In this issue of Blood, Emile et al, representing the Histiocyte Society (HS), have proposed a revised classification of histiocytoses and neoplasms of the macrophage-dendritic cell (DC) lineages, taking into account recent insights regarding cell of origin, molecular genetics, and clinical features.1
For pathologists and clinicians, even those with special expertise in hematologic diseases, reactive and neoplastic proliferations of cells in the histiocytic, monocyte/macrophage, and DC lineages can be tremendously difficult to diagnose. Because many of the entities that comprise this collection of diseases are extremely rare, the combined experience of a number of institutions is useful to clinicians and others interested in the histiocytoses. This has been done before, notably by the Working Group of the HS in 1987.2
But a new perspective on these diseases would be desirable, in particular one that takes into account the advances in our knowledge of the pathology, clinical presentation, and molecular genetic features of these entities that have occurred in recent years. This is admirably accomplished by Emile et al in their article, which represents the efforts of members of the HS, which includes researchers at 26 different institutions from Europe and North America. They categorize the entities into 5 groups, designated L (Langerhans), C (cutaneous and mucocutaneous), M (malignant), R (Rosai-Dorfman), and H (hemophagocytic) (see figure). Some of the numerous insights and recommendations from the article are summarized, particularly those that relate to recent breakthroughs.

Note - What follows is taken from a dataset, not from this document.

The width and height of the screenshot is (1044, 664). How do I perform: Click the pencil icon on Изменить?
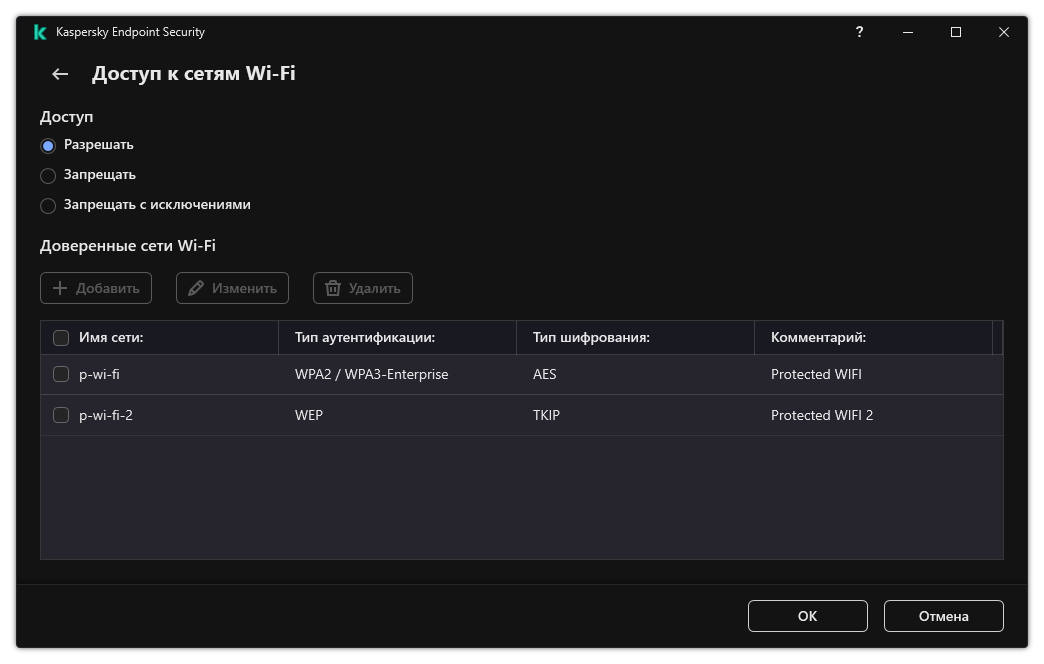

The L group includes Langerhans cell (LC) histiocytosis (LCH) and Erdheim-Chester disease (ECD), entities with similar immunophenotypes (∼20% of cases of ECD have LC lesions) having recently been shown to have mutations in the MAPK pathway in >80% of cases. BRAF p.V600E mutations, identified in ∼50% of cases of LCH and ECD, result in constitutive activation of the MAPK pathway.3,4 Mutations in MAP2K1 (MEK1), another component of the MAPK pathway, are identified in ∼19% of LCH, including BRAF mutation–negative cases.5 The authors recommend BRAF and MAP2K1 analysis to confirm difficult cases of LCH and ECD and in patients who fail first-line treatment.

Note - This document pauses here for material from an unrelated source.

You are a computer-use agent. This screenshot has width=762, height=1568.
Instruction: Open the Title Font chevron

The C group, which consists of entities with a predominance of skin/mucosal involvement, is an adaptation of the 2005 classification of Weitzman and Jaffe, taking into account immunophenotypic and clinical features.6
In their discussion of the M group, the authors correctly observe that a major problem for diagnosticians is the absence of specific criteria indicative of malignancy in histiocytes. They therefore recommend that the diagnosis of malignant histiocytosis (MH) should be reserved for those patients with rapidly progressing tumors. The recent identification of frequent chromosomal gains and losses in MH, in contrast to LCH, which usually is karyotypically normal and has <5 somatic mutations, points to the potential usefulness of molecular genetic techniques in resolving difficult cases.7 Secondary proliferations of malignant histiocytes have been identified in association with other hematologic malignancies. In some cases, a clonal relationship to the primary malignancy has been established using immunoglobulin gene rearrangement studies, BRAF mutational analysis, or another translocation or chromosomal abnormality between the primary and secondary malignancies.8
The R group, which consists in large part of Rosai-Dorfman disease, is usually straightforward diagnostically because of the characteristic cytomorphologic and immunophenotypic properties of the histiocytes. However, caution should be exercised in central nervous system disease, in which the clinical and radiographic appearance can simulate meningioma, and in cases with large numbers of IgG4+ plasma cells, in which IgG4-related disease must be excluded.9
Entities included in the H (hemophagocytic lymphohistiocytosis [HLH]) group share the common clinical features of uncontrolled immune activation including fever, cytopenias, hepatosplenomegaly, and hyperferritinemia. Primary HLH is related to known inherited immune disorders with dysregulation of the inflammasome. Secondary HLH may be associated or triggered by an infection, connective tissue disorder, or malignancy. Interestingly, some cases of secondary HLH have recently been associated with mutations which impair cytolysis, potentially blurring the distinction between primary and secondary HLH.10
In summary, the authors and the HS are to be commended for their efforts to synthesize the ∼100 categories of histiocyte disorders into a useful, informative, and up-to-date classification schema that includes practical recommendations for the diagnostician and the results of recent research in the field. And sometimes, the answers reveal more questions.
Conflict-of-interest disclosure: The author declares no competing financial interests.